Приятно: превзошли! Перечитываю, чтобы насладиться еще раз. Что за черт! "По количеству овец на 100 га сельхозугодий". Но по этому показателю наипервейшее место в мире несомненно занимает Аравийская пустыня. Овец там, конечно, поменьше, чем в Киргизии, но сельскохозяйственных угодий и вовсе нуль. Календарная статистическая справка не врет, нет (все врут календари, кроме наших). Но она вводит "подпоказатель" – и минус начинает выглядеть, как плюс, отнюдь не становясь им.

Малое количество сельхозугодий отражается на самом овцеводстве – прочтите "Прощай, Гульсары!" Ч.Айтматова – повесть, в которой раскрыта вся сущность сталинизма, его равнодушие к общему, общественному, народному делу, прикрытое показухой, выполнением планов и директив, процентами и лжепоказателями… Австралия же, кстати, отстает "по количеству на 100 га" благодаря одной, хитро спрятанной от наших читателей малости: на ее сельхозугодиях производят хлеб. Да так много, что и нам его продают, ибо своего-то нам не хватает…

Но, может, я ломлюсь в открытую дверь? Когда издан календарь-то? Нет, все как надо: год и число – 1 февраля 1969 года, издан Политиздатом, тираж – 18 миллионов.

 

43. Беседы на главной аллее

С Ефимом и Александром я провел много прекрасных дней – не дней изобилия, торжества и хмельного веселия, но дней общения с честными людьми. Коммунист, не убоявшийся пыток и смерти от рук врага, вызывает наше преклонение. Ну, а коммунист, который не отчаялся и не разуверился даже тогда, когда все отреклись от него и объявили его врагом?

Прогуливаясь по главной аллее, мы часто вспоминали жен. Случайно совпало, что все три были русские женщины. Верная жена Александра ждала его, а у Ефима случилось несчастье: жена прислала развод. А всего неделю назад приезжала на свидание! Она оставалась одна с ребенком, работая инженером на том же заводе, откуда взяли Ефима. Он не сомневался, что ее заставили: секретарь парткома вызвал и побеседовал по душам: так называлась беседа, когда один сидит на краешке стула, а другой тихими, сочувственными словами выматывает из него душу. Возможно, и директор был тут же. Когда их двое, они уже общественное мнение (в отличие от нашего, вдвоем с Серовым "сборища").
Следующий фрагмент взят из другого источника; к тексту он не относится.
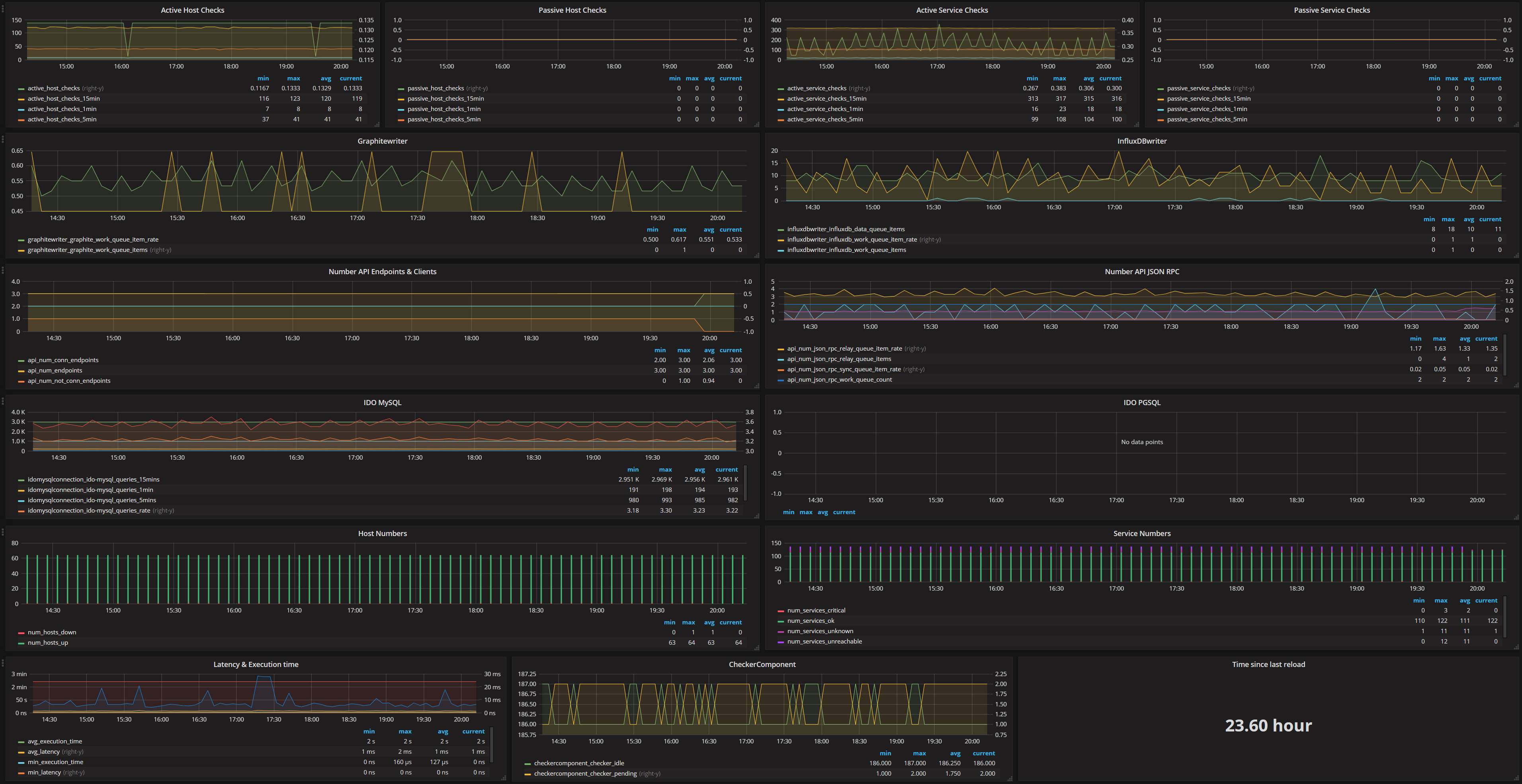1522x784 pixels.
Task: Click resize handle of Active Host Checks panel
Action: point(377,125)
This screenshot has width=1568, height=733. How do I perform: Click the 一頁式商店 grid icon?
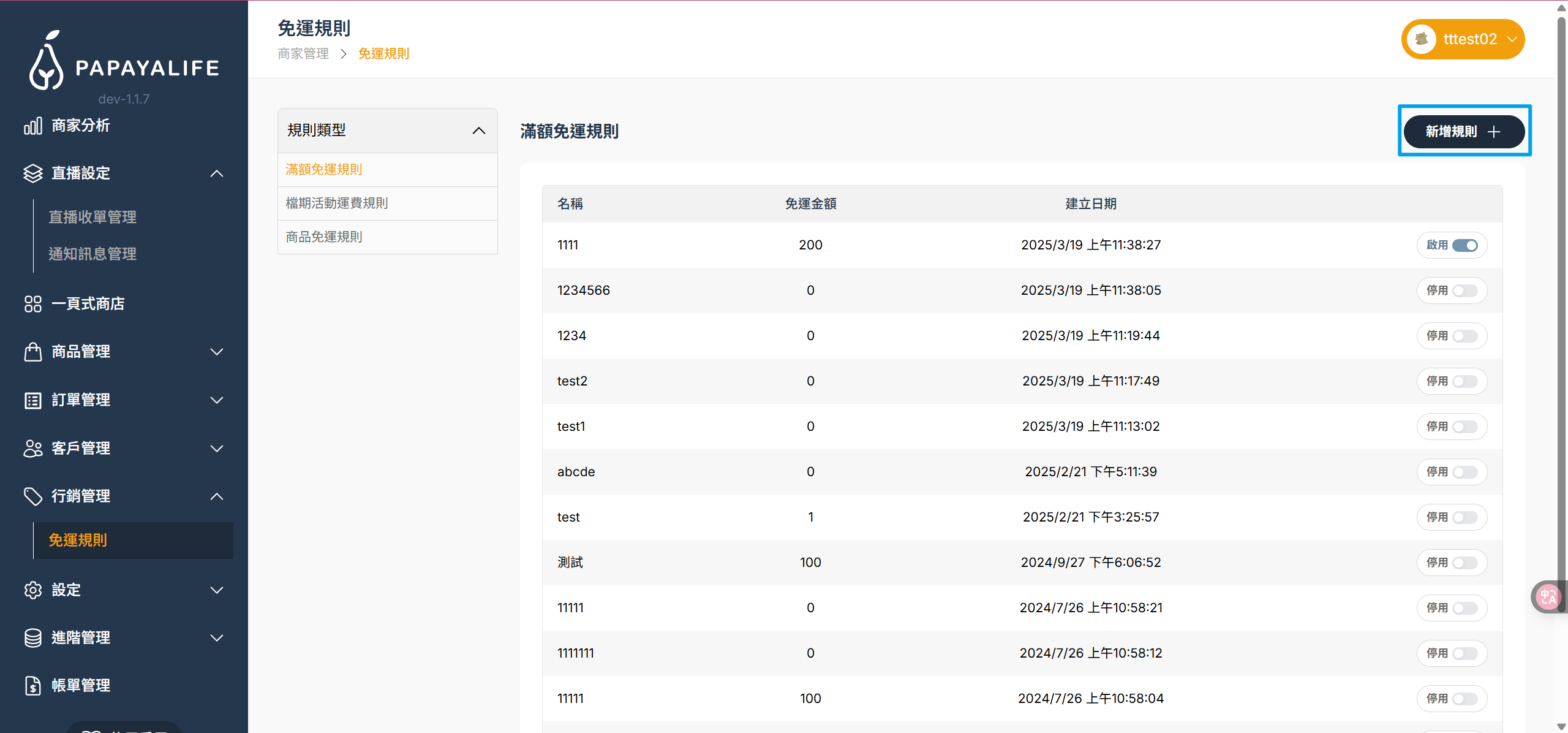point(33,304)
Тогда (и еще много лет спустя, до недавнего времени) развод стоил очень дорого – пятьсот рублей. Думали, очевидно, таким способом сократить количество разводов, не заботясь о том, что разводиться люди все равно будут, но вся тяжесть высокой оплаты ляжет на низкооплачиваемые семьи. Зато развод с заключенным стоил всего три рубля – на нынешние деньги тридцать копеек, две порции мороженого. Вот эти три рубля почему-то ужасно злили Ефима.

– Дешево отделалась! – восклицал он. – Чтоб я когда-нибудь к ней вернулся? Ни за что!
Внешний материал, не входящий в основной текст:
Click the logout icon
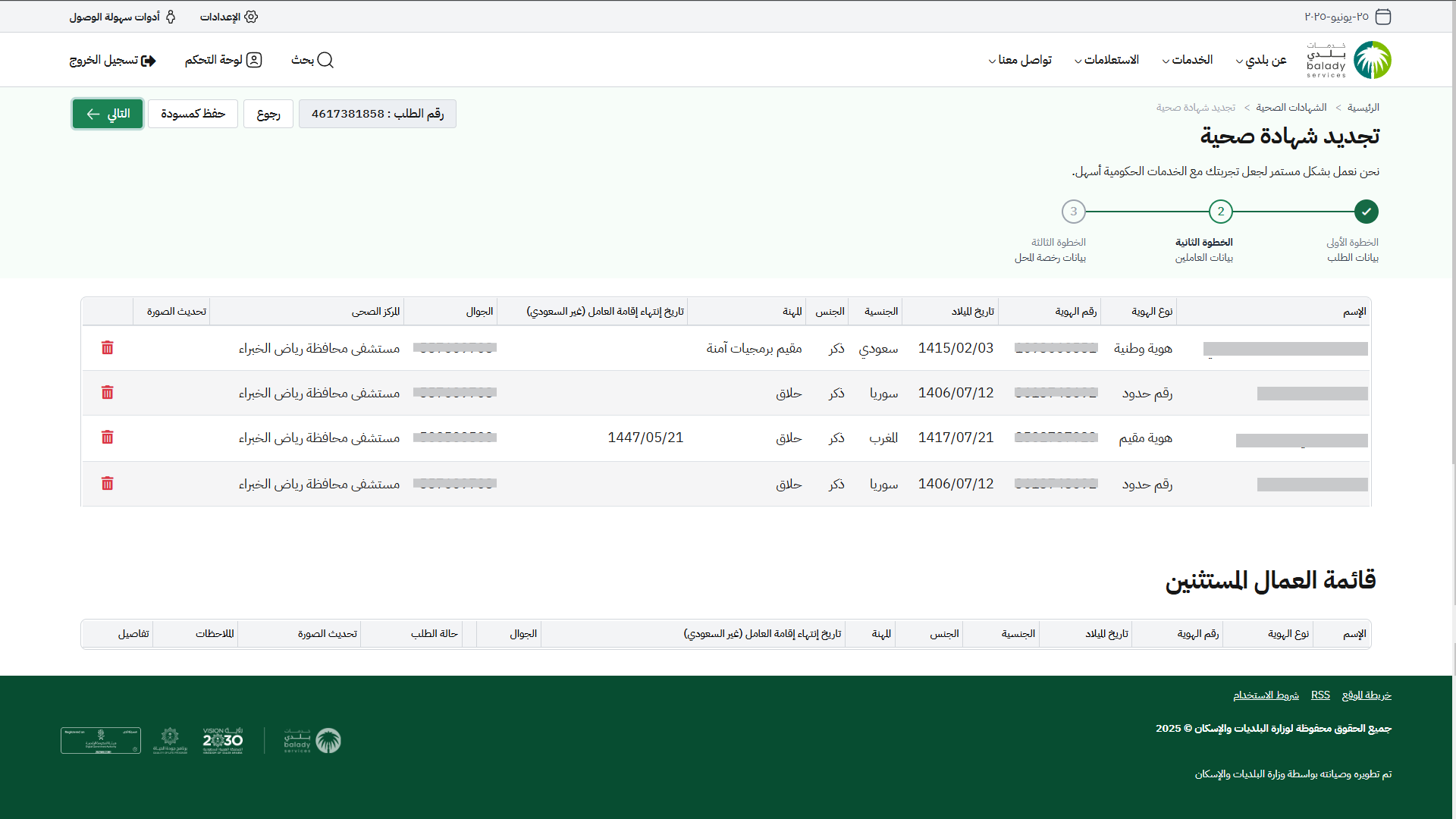point(149,61)

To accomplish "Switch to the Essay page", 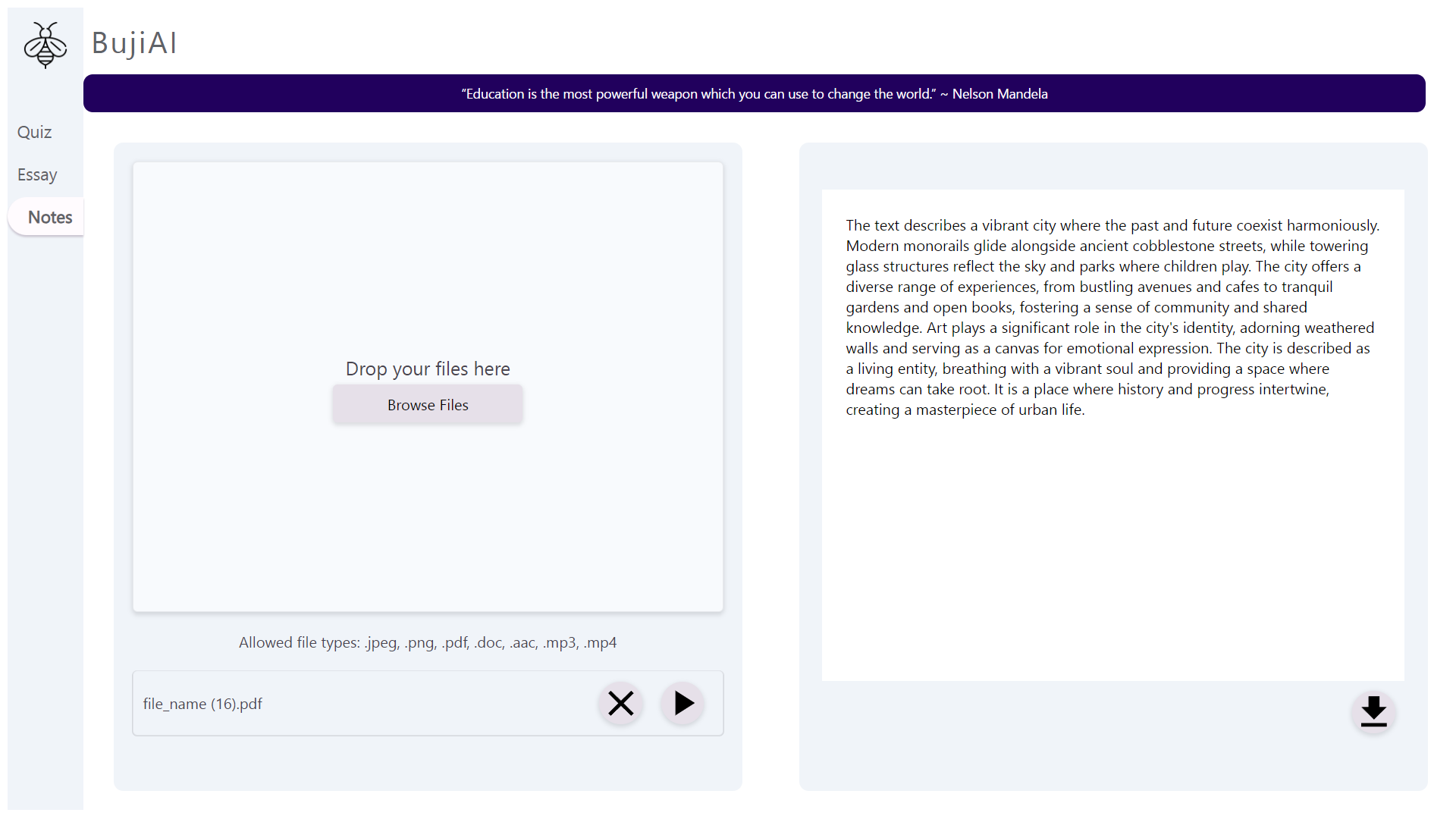I will click(x=37, y=174).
Ефима разлучили с семилетним сыном. Он носил в кармане фотографию мальчика и часто украдкой глядел на нее. Он рассказал, что сын как-то спросил его:

– Папа, ребята дразнят меня евреем. Это правда?

Ефим ответил:

– У тебя две половины. Расстегни штаны и покажи им, что ниже пояса ты не еврей – все, как у них. А выше пояса, возможно, еврей.

Мальчик не понял, а жена рассердилась:

– Чему ты учишь ребенка, бесстыдник?

Тюрьма и лагерь измучили Ефима донельзя. До нашего подмосковного лагеря он успел побывать на Колыме, откуда его привезли в Москву самолетом, – как специалиста нужного профиля, – но в наручниках. В сорок с небольшим он совершенно поседел, а потом в Воркуте за один год превратился в полуинвалида. Почему некоторым ни в чем не везет? Товарищей жены не бросают – его бросила. У других следователи как следователи, а у него – кретин. Он вписал Ефиму два отчества – тупица, глухой на незнакомые слова, он назвал его в протоколе допроса "Ефим Менделеевич". Ефим с трудом втолковал ему, что, хотя сын Пантелея действительно Пантелеевич, но сын Менделя все-таки короче на одно "е" – Менделевич.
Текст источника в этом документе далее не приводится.